### To do:
What this exercise calls for is an exact copy of the data.

### Records:
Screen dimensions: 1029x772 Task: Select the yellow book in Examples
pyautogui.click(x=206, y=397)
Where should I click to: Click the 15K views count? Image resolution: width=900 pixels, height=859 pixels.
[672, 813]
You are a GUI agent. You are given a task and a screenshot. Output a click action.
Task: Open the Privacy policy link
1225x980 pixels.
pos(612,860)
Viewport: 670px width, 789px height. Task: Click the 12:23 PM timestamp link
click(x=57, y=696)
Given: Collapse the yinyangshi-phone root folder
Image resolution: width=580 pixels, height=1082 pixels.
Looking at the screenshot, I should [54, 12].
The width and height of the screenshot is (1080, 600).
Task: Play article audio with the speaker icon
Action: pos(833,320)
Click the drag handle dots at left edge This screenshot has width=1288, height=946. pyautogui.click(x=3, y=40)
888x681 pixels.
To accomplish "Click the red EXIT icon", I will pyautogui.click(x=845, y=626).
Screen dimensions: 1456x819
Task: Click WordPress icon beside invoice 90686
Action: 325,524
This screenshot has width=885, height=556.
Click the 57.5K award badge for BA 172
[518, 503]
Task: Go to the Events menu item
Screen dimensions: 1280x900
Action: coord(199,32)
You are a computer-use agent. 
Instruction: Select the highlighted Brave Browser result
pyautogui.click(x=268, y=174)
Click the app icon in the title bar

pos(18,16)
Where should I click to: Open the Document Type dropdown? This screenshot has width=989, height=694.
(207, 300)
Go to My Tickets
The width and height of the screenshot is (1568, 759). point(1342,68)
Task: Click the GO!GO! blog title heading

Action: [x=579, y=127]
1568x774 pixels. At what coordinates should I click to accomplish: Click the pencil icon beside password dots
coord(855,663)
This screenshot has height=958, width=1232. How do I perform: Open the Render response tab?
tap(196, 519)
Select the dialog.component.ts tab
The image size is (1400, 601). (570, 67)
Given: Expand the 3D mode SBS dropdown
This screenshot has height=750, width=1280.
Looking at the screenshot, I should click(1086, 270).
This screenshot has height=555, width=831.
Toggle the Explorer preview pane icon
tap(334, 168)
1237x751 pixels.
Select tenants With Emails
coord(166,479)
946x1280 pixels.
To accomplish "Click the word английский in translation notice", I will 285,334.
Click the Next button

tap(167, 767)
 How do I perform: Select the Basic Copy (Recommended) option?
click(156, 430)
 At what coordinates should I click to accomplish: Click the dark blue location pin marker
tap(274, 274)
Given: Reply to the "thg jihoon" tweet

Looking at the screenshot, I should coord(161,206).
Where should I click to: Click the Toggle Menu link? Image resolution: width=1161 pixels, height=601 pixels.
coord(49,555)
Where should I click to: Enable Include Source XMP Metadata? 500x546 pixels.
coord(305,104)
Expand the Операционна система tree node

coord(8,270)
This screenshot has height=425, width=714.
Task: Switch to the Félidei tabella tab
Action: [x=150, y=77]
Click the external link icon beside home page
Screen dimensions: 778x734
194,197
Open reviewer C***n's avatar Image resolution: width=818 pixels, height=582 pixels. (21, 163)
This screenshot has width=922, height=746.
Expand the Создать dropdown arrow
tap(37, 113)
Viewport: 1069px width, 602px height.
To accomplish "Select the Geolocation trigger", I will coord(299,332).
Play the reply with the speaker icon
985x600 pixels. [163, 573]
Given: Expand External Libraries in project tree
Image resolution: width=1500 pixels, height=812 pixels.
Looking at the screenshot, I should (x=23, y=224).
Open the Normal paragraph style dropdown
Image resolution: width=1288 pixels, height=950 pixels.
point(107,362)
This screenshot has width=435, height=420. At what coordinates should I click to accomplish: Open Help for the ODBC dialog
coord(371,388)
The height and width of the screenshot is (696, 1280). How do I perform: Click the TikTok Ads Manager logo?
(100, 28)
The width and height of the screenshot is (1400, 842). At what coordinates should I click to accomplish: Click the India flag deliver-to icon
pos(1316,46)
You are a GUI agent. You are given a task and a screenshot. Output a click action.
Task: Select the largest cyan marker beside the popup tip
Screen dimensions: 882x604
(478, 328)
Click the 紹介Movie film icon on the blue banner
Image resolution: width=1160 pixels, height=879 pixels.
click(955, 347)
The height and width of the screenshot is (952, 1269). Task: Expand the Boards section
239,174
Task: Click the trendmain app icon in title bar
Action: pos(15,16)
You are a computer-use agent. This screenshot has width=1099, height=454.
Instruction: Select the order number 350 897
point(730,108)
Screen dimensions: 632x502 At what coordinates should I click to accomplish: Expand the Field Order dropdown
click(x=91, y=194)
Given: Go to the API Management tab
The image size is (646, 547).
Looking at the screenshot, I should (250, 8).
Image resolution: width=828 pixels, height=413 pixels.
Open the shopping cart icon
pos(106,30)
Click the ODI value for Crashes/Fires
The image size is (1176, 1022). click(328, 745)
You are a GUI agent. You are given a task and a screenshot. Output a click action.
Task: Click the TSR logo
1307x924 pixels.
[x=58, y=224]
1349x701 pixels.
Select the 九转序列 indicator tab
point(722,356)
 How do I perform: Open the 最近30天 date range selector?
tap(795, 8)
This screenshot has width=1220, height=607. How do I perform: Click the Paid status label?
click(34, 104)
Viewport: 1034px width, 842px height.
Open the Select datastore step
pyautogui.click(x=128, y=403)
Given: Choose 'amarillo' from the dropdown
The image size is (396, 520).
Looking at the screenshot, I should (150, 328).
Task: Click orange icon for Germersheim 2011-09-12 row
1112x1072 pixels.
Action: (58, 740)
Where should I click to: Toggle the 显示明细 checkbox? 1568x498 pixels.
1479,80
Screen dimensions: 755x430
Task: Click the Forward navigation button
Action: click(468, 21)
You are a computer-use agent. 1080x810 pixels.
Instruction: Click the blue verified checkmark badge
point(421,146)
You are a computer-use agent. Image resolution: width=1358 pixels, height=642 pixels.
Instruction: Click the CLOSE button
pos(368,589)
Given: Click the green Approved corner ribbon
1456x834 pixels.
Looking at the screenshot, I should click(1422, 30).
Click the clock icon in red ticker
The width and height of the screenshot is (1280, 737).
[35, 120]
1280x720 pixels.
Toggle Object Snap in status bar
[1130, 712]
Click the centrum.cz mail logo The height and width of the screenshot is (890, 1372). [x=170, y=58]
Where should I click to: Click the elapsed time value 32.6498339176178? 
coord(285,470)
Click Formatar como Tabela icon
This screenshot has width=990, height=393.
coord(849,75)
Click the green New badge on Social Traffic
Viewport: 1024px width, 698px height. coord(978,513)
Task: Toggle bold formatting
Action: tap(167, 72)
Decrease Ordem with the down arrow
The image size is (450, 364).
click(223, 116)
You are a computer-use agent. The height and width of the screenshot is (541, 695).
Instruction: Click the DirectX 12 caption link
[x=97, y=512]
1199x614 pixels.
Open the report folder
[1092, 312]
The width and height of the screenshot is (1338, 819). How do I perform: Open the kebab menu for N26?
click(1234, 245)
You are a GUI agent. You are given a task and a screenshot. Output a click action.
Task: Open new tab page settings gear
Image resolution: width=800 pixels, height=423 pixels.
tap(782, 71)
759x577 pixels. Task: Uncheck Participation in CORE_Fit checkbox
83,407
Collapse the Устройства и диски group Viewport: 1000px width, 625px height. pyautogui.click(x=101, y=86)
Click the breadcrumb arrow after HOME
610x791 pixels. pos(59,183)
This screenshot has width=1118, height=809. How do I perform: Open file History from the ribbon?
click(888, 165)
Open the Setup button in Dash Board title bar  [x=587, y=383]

### Solution to the exercise:
Screen dimensions: 1029x772 Task: Select the yellow book in Examples
pyautogui.click(x=206, y=397)
Where should I click to: Click the 15K views count? Image resolution: width=900 pixels, height=859 pixels.
[672, 813]
You are a GUI agent. You are given a task and a screenshot. Output a click action.
Task: Open the Privacy policy link
1225x980 pixels.
pos(612,860)
Viewport: 670px width, 789px height. Task: Click the 12:23 PM timestamp link
click(x=57, y=696)
Given: Collapse the yinyangshi-phone root folder
Image resolution: width=580 pixels, height=1082 pixels.
Looking at the screenshot, I should [54, 12].
The width and height of the screenshot is (1080, 600).
Task: Play article audio with the speaker icon
Action: pos(833,320)
Click the drag handle dots at left edge This screenshot has width=1288, height=946. pyautogui.click(x=3, y=40)
888x681 pixels.
To accomplish "Click the red EXIT icon", I will pyautogui.click(x=845, y=626).
Screen dimensions: 1456x819
Task: Click WordPress icon beside invoice 90686
Action: 325,524
This screenshot has width=885, height=556.
Click the 57.5K award badge for BA 172
[518, 503]
Task: Go to the Events menu item
Screen dimensions: 1280x900
Action: coord(199,32)
You are a computer-use agent. 
Instruction: Select the highlighted Brave Browser result
pyautogui.click(x=268, y=174)
Click the app icon in the title bar

pos(18,16)
Where should I click to: Open the Document Type dropdown? This screenshot has width=989, height=694.
(207, 300)
Go to My Tickets
The width and height of the screenshot is (1568, 759). point(1342,68)
Task: Click the GO!GO! blog title heading

Action: [x=579, y=127]
1568x774 pixels. At what coordinates should I click to accomplish: Click the pencil icon beside password dots
coord(855,663)
This screenshot has height=958, width=1232. How do I perform: Open the Render response tab?
tap(196, 519)
Select the dialog.component.ts tab
The image size is (1400, 601). (570, 67)
Given: Expand the 3D mode SBS dropdown
This screenshot has height=750, width=1280.
Looking at the screenshot, I should click(1086, 270).
This screenshot has height=555, width=831.
Toggle the Explorer preview pane icon
tap(334, 168)
1237x751 pixels.
Select tenants With Emails
coord(166,479)
946x1280 pixels.
To accomplish "Click the word английский in translation notice", I will 285,334.
Click the Next button

tap(167, 767)
 How do I perform: Select the Basic Copy (Recommended) option?
click(156, 430)
 At what coordinates should I click to accomplish: Click the dark blue location pin marker
tap(274, 274)
Given: Reply to the "thg jihoon" tweet

Looking at the screenshot, I should coord(161,206).
Where should I click to: Click the Toggle Menu link? Image resolution: width=1161 pixels, height=601 pixels.
coord(49,555)
Where should I click to: Enable Include Source XMP Metadata? 500x546 pixels.
coord(305,104)
Expand the Операционна система tree node

coord(8,270)
This screenshot has height=425, width=714.
Task: Switch to the Félidei tabella tab
Action: [x=150, y=77]
Click the external link icon beside home page
Screen dimensions: 778x734
194,197
Open reviewer C***n's avatar Image resolution: width=818 pixels, height=582 pixels. (21, 163)
This screenshot has width=922, height=746.
Expand the Создать dropdown arrow
tap(37, 113)
Viewport: 1069px width, 602px height.
To accomplish "Select the Geolocation trigger", I will coord(299,332).
Play the reply with the speaker icon
985x600 pixels. [163, 573]
Given: Expand External Libraries in project tree
Image resolution: width=1500 pixels, height=812 pixels.
Looking at the screenshot, I should (x=23, y=224).
Open the Normal paragraph style dropdown
Image resolution: width=1288 pixels, height=950 pixels.
point(107,362)
This screenshot has width=435, height=420. At what coordinates should I click to accomplish: Open Help for the ODBC dialog
coord(371,388)
The height and width of the screenshot is (696, 1280). How do I perform: Click the TikTok Ads Manager logo?
(100, 28)
The width and height of the screenshot is (1400, 842). At what coordinates should I click to accomplish: Click the India flag deliver-to icon
pos(1316,46)
You are a GUI agent. You are given a task and a screenshot. Output a click action.
Task: Select the largest cyan marker beside the popup tip
Screen dimensions: 882x604
(478, 328)
Click the 紹介Movie film icon on the blue banner
Image resolution: width=1160 pixels, height=879 pixels.
click(955, 347)
The height and width of the screenshot is (952, 1269). Task: Expand the Boards section
239,174
Task: Click the trendmain app icon in title bar
Action: pos(15,16)
You are a computer-use agent. This screenshot has width=1099, height=454.
Instruction: Select the order number 350 897
point(730,108)
Screen dimensions: 632x502 At what coordinates should I click to accomplish: Expand the Field Order dropdown
click(x=91, y=194)
Given: Go to the API Management tab
The image size is (646, 547).
Looking at the screenshot, I should (250, 8).
Image resolution: width=828 pixels, height=413 pixels.
Open the shopping cart icon
pos(106,30)
Click the ODI value for Crashes/Fires
The image size is (1176, 1022). click(328, 745)
You are a GUI agent. You are given a task and a screenshot. Output a click action.
Task: Click the TSR logo
1307x924 pixels.
[x=58, y=224]
1349x701 pixels.
Select the 九转序列 indicator tab
point(722,356)
 How do I perform: Open the 最近30天 date range selector?
tap(795, 8)
This screenshot has width=1220, height=607. How do I perform: Click the Paid status label?
click(34, 104)
Viewport: 1034px width, 842px height.
Open the Select datastore step
pyautogui.click(x=128, y=403)
Given: Choose 'amarillo' from the dropdown
The image size is (396, 520).
Looking at the screenshot, I should (150, 328).
Task: Click orange icon for Germersheim 2011-09-12 row
1112x1072 pixels.
Action: (58, 740)
Where should I click to: Toggle the 显示明细 checkbox? 1568x498 pixels.
1479,80
Screen dimensions: 755x430
Task: Click the Forward navigation button
Action: click(468, 21)
You are a computer-use agent. 1080x810 pixels.
Instruction: Click the blue verified checkmark badge
point(421,146)
You are a computer-use agent. Image resolution: width=1358 pixels, height=642 pixels.
Instruction: Click the CLOSE button
pos(368,589)
Given: Click the green Approved corner ribbon
1456x834 pixels.
Looking at the screenshot, I should click(1422, 30).
Click the clock icon in red ticker
The width and height of the screenshot is (1280, 737).
[35, 120]
1280x720 pixels.
Toggle Object Snap in status bar
[1130, 712]
Click the centrum.cz mail logo The height and width of the screenshot is (890, 1372). [x=170, y=58]
Where should I click to: Click the elapsed time value 32.6498339176178? 
coord(285,470)
Click Formatar como Tabela icon
This screenshot has width=990, height=393.
coord(849,75)
Click the green New badge on Social Traffic
Viewport: 1024px width, 698px height. coord(978,513)
Task: Toggle bold formatting
Action: tap(167, 72)
Decrease Ordem with the down arrow
The image size is (450, 364).
click(223, 116)
You are a computer-use agent. The height and width of the screenshot is (541, 695).
Instruction: Click the DirectX 12 caption link
[x=97, y=512]
1199x614 pixels.
Open the report folder
[1092, 312]
The width and height of the screenshot is (1338, 819). How do I perform: Open the kebab menu for N26?
click(1234, 245)
You are a GUI agent. You are given a task and a screenshot. Output a click action.
Task: Open new tab page settings gear
Image resolution: width=800 pixels, height=423 pixels.
tap(782, 71)
759x577 pixels. Task: Uncheck Participation in CORE_Fit checkbox
83,407
Collapse the Устройства и диски group Viewport: 1000px width, 625px height. pyautogui.click(x=101, y=86)
Click the breadcrumb arrow after HOME
610x791 pixels. pos(59,183)
This screenshot has width=1118, height=809. How do I perform: Open file History from the ribbon?
click(888, 165)
Open the Setup button in Dash Board title bar  [x=587, y=383]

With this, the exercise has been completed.